There are no walls in this place, no cubicles.  Each person has an open heart ready to receive the pain of another and extend pleasure in return.  No one seems to feel lonely; all can find someone who will take the time and make the effort to understand.
Please take notice, I am talking here about the practice of empathy, not sympathy.  Sympathy has its place . . . at funerals, in hospitals, etc.  But Sympathy can only go so far to help another person.  Sympathy satisfies a temporary and genuine need. . . to acknowledge pain and give permission to cry, hurt and grieve.  Sympathy holds and comforts.
But Empathy lifts up another.  It meets another person in the deep part of the soul . . . and truly feels their pain . . . thereby giving them encouragement to go on . . . to put the pain behind them or move ahead in spite of it.

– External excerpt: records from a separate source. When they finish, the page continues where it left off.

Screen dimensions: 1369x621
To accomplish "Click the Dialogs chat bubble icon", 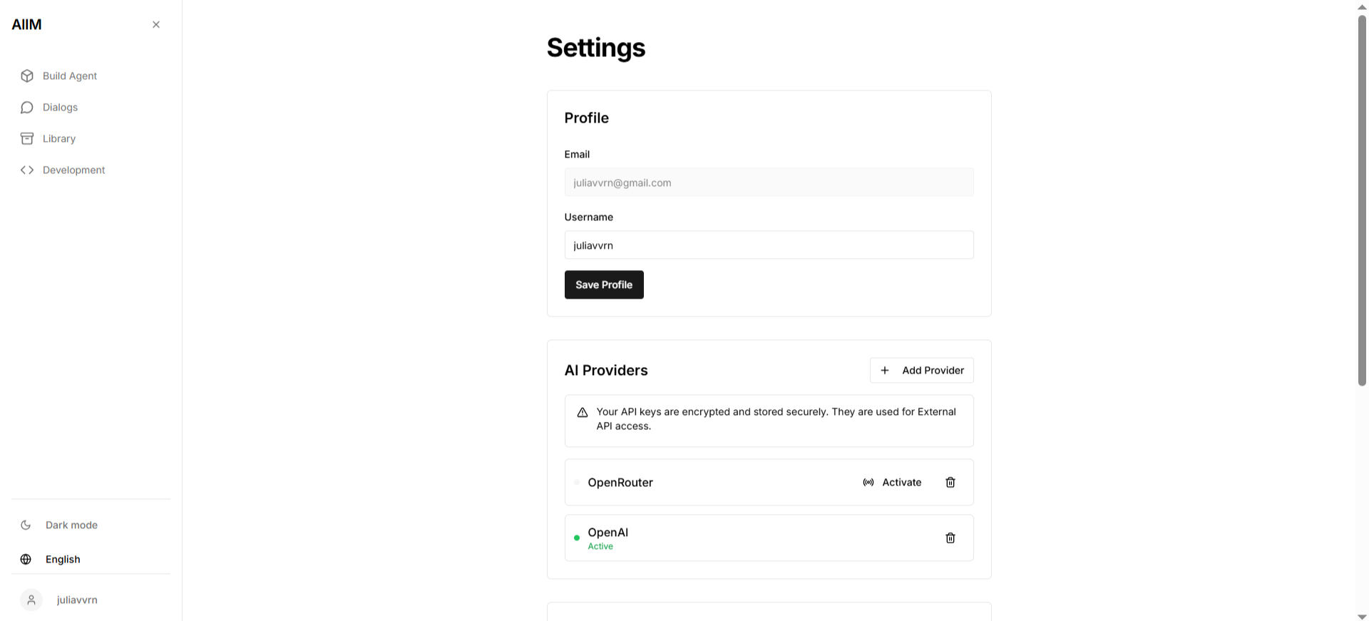I will point(27,108).
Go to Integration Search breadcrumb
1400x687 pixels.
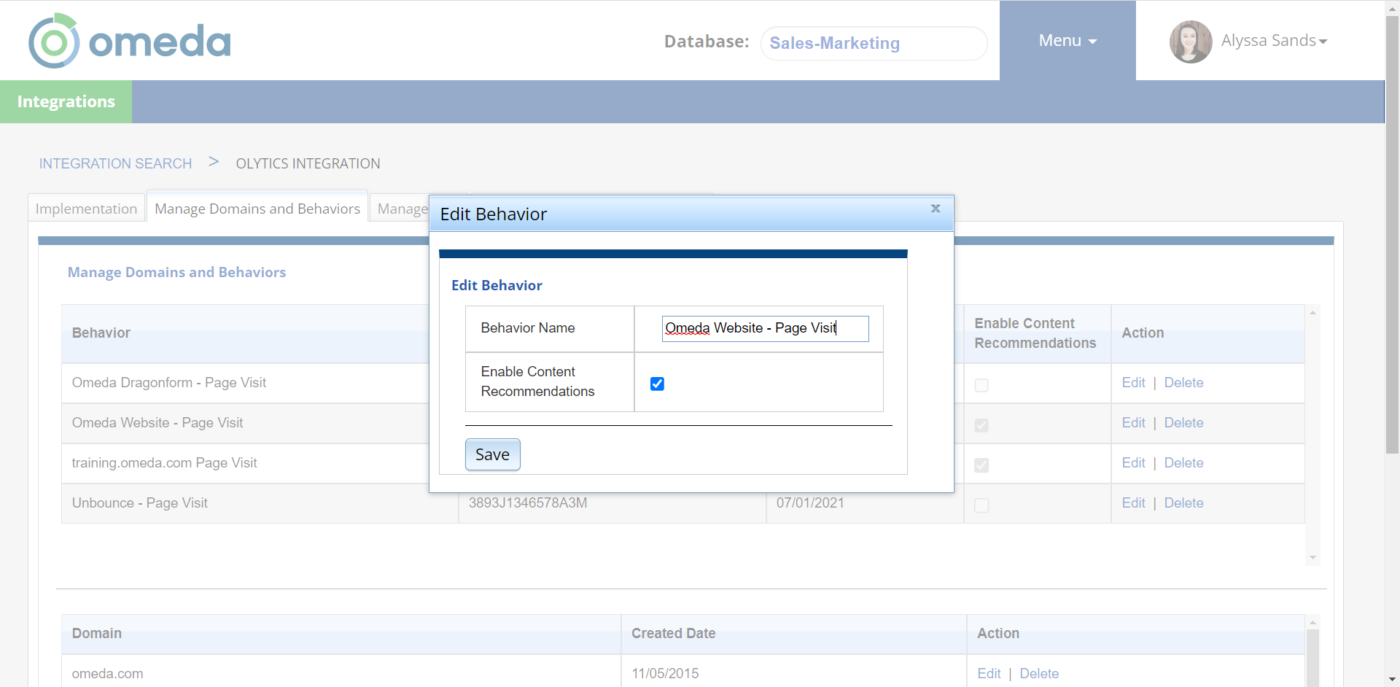(x=115, y=163)
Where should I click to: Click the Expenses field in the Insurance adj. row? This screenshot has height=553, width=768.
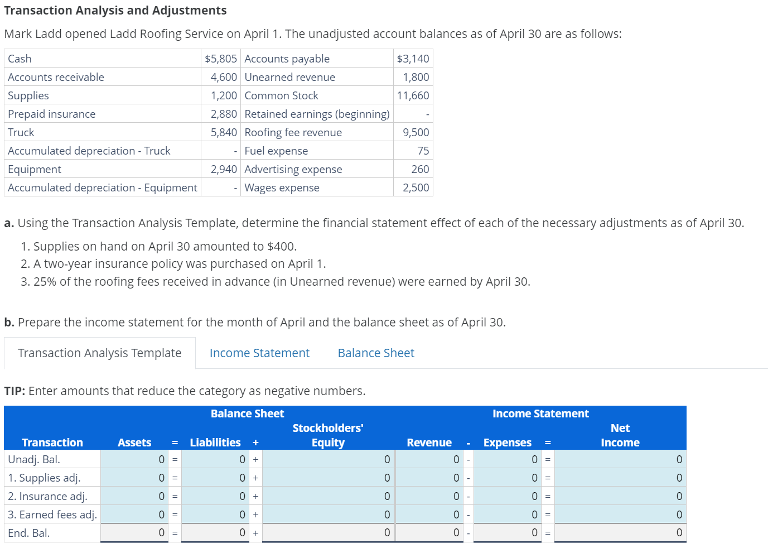[x=507, y=496]
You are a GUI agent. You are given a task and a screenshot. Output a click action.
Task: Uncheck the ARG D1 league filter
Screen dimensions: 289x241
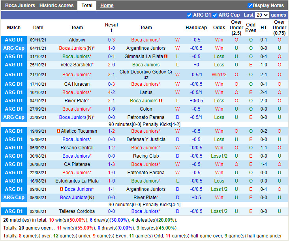pos(190,15)
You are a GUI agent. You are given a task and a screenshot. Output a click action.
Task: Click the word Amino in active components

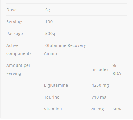coord(51,53)
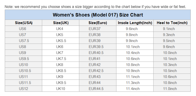This screenshot has height=96, width=196.
Task: Select the US12 size cell
Action: pyautogui.click(x=23, y=89)
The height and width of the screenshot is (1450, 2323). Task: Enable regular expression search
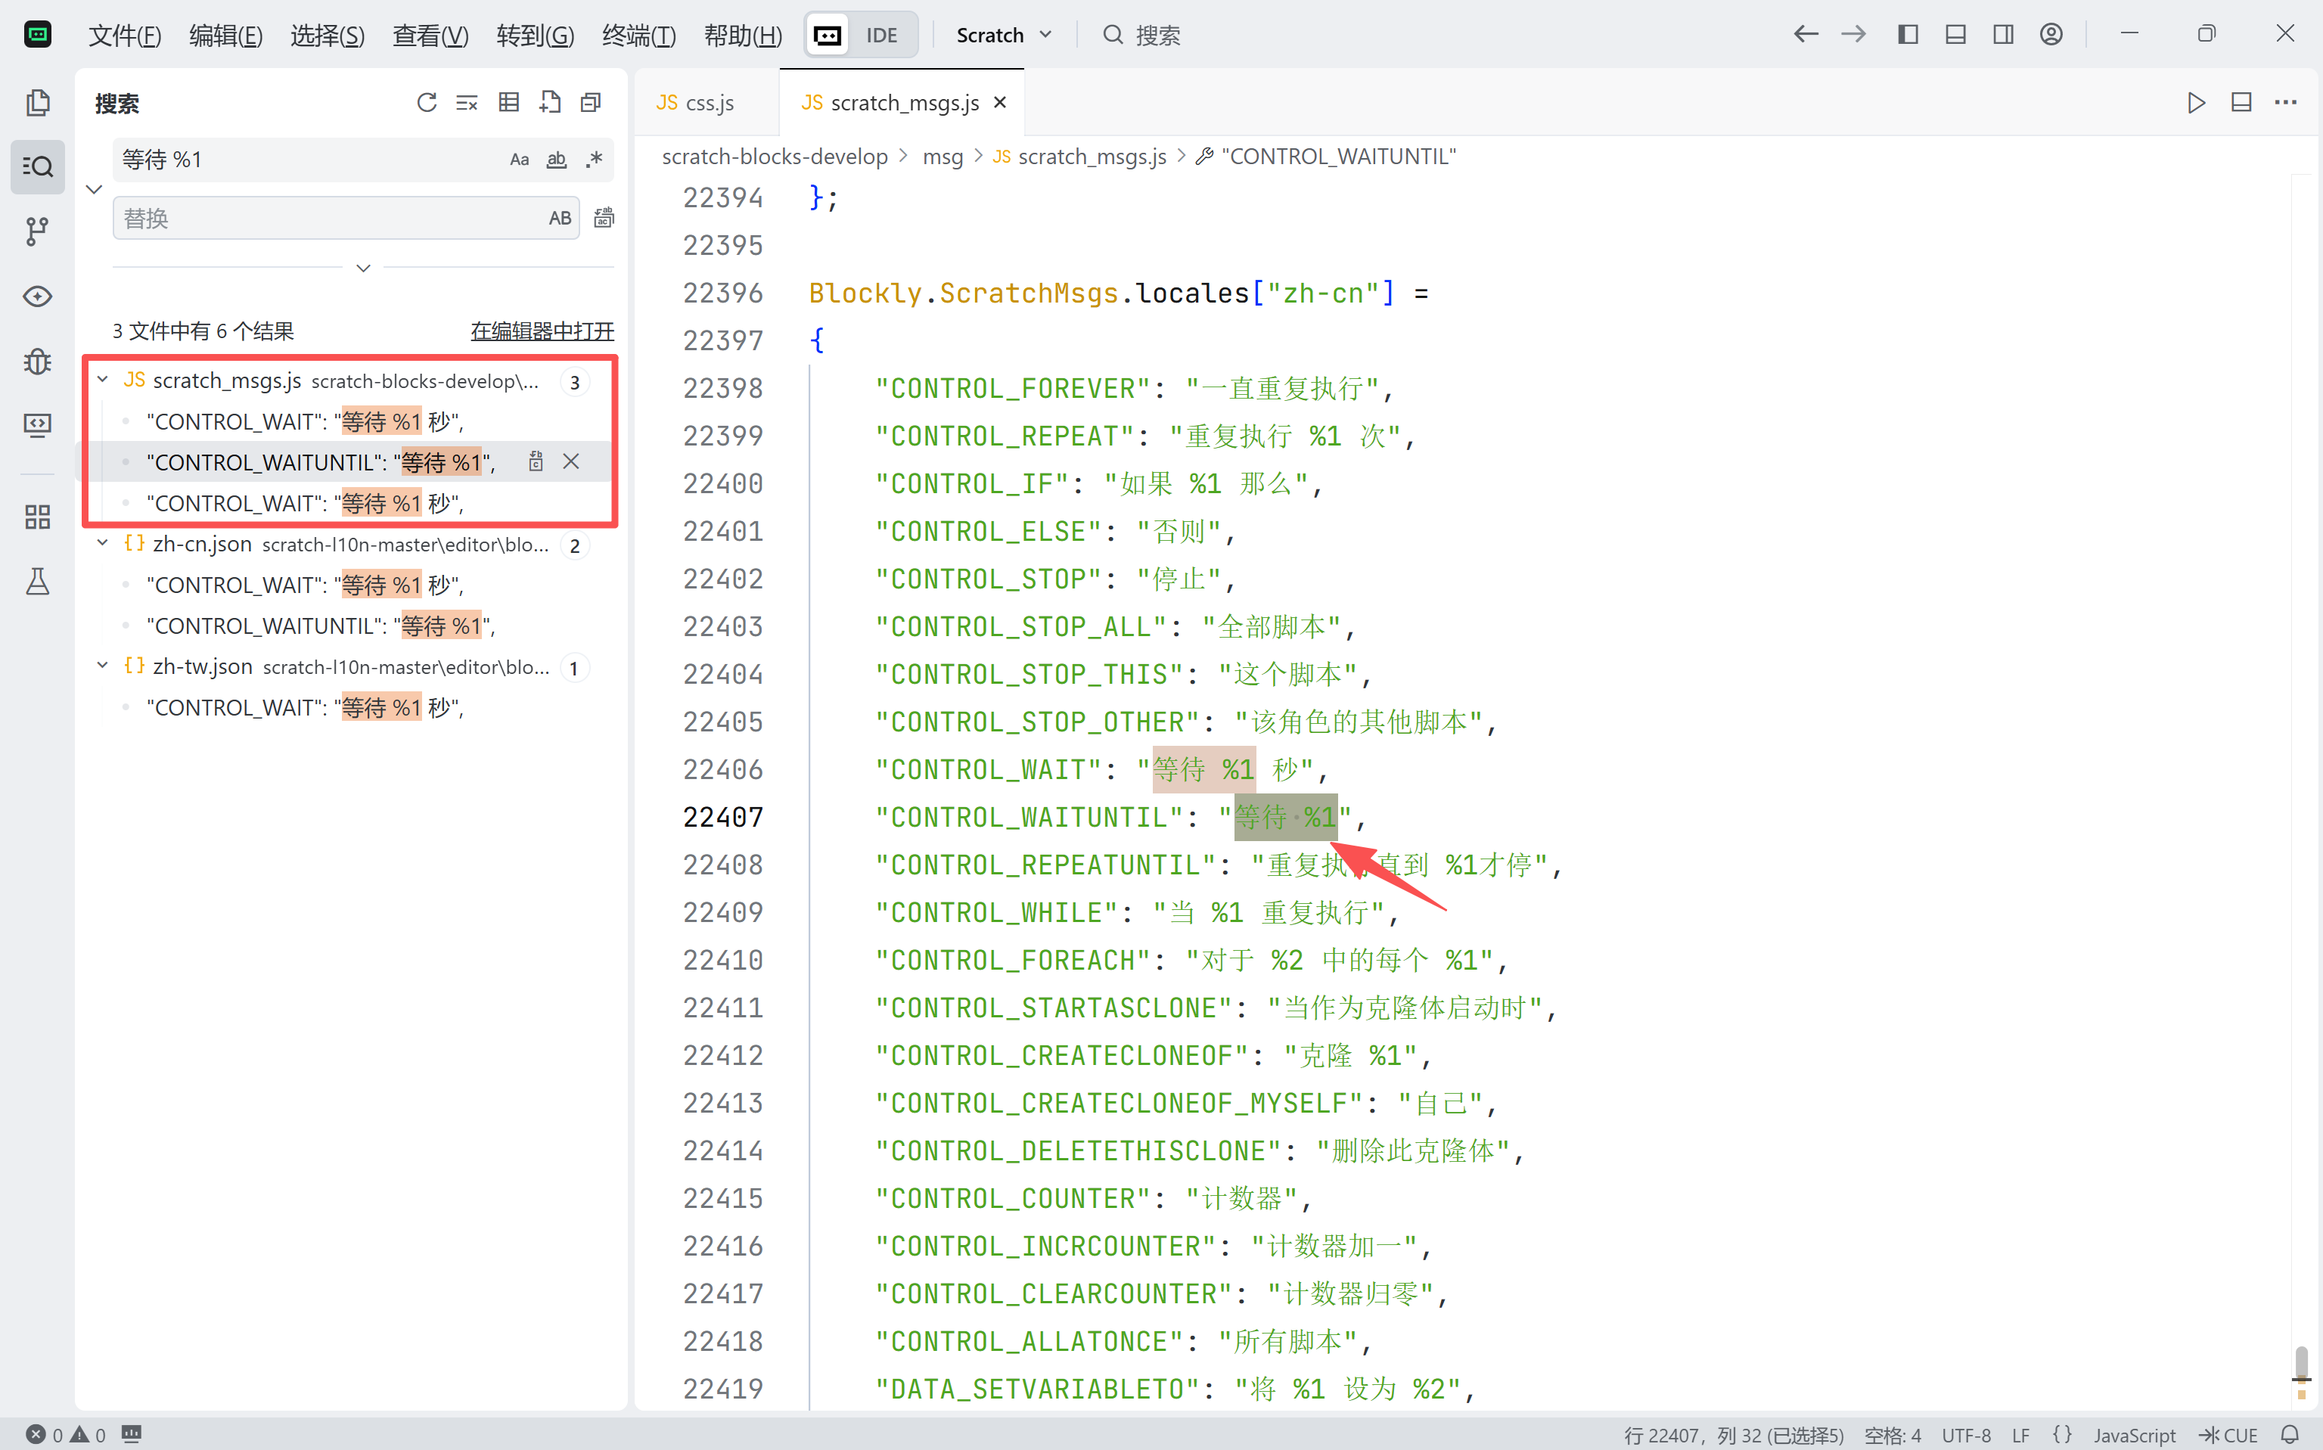(x=595, y=159)
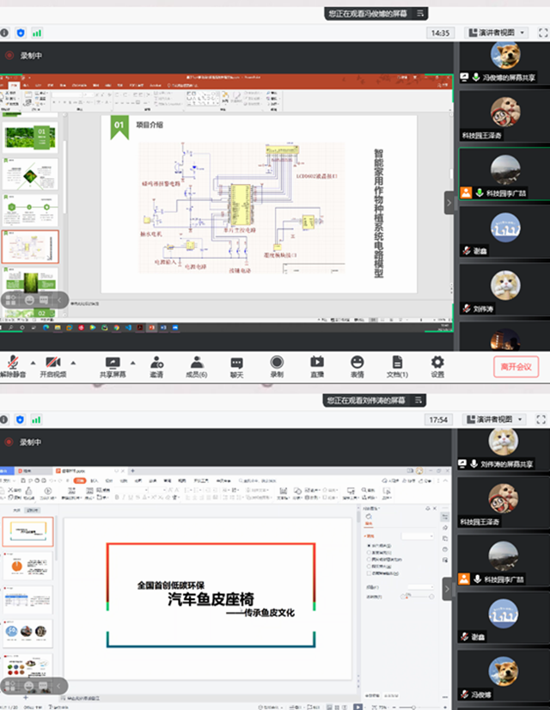Screen dimensions: 550x710
Task: Select the 渐变填充 radio button in WPS
Action: tap(368, 553)
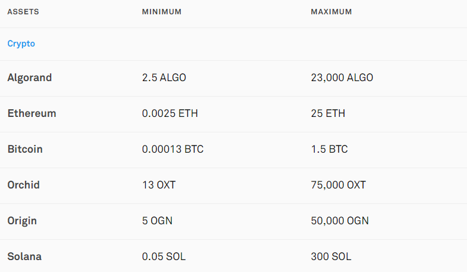Select the Algorand asset name
Image resolution: width=467 pixels, height=272 pixels.
pos(30,78)
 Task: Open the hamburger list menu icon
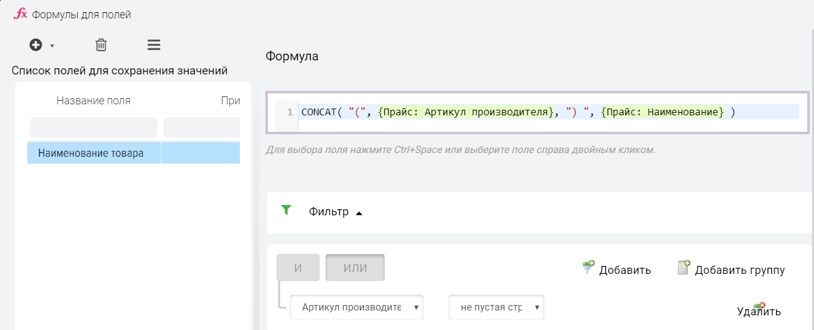154,45
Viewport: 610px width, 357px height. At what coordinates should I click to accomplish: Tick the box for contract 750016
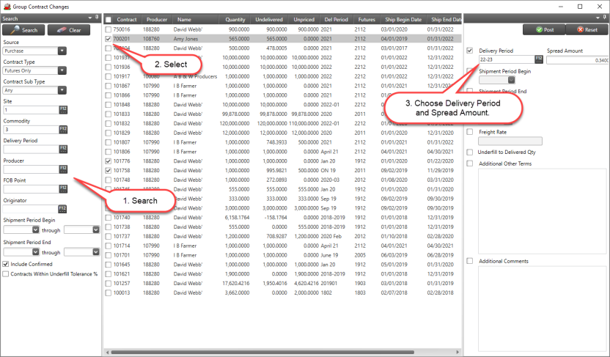point(109,29)
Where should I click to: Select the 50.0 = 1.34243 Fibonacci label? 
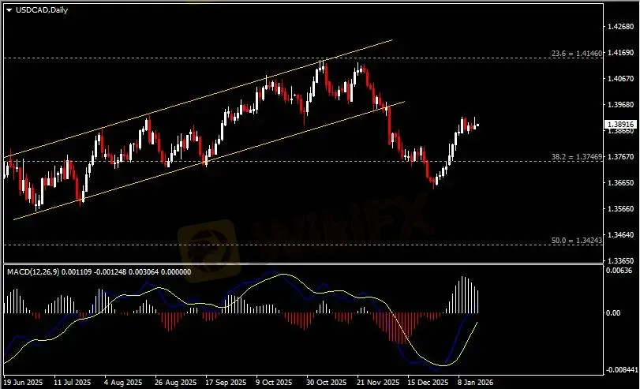[x=576, y=240]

Sympathy holds and comforts.
Empathy comforts and heals.
Empathy trusts God to use our uncomfortable and painful life experiences to give assistance to others.  Then my trials will not be wasted, if I can use them to help someone else going through a similar situation.  " . . . God of all comfort; who comforts us in all our affliction so that we may be able to comfort those who are in any affliction with the comfort with which we ourselves are comforted by God."  2 Corinthians 3b,4
Empathy can even listen with understanding to someone from another station in life.  We all know what it feels like to know rejection, fear and anger . . . to name a few emotions.  Even if the situation is different, we can remember a time in our own lives when we felt similar emotions and with God's help and our imaginations, apply those feelings like a bandaid to another's wounds.
Sympathy stands outside and looks in with pity on the sufferer.  
Empathy enters that place and walks besides the one who suffers.
My middle name is "Ruth (Compassion)."  Father God, please let me live up to my name and use the shadows in my past to bring sunshine to others.
Anyone memorizing the verse I post each week in the box on the right?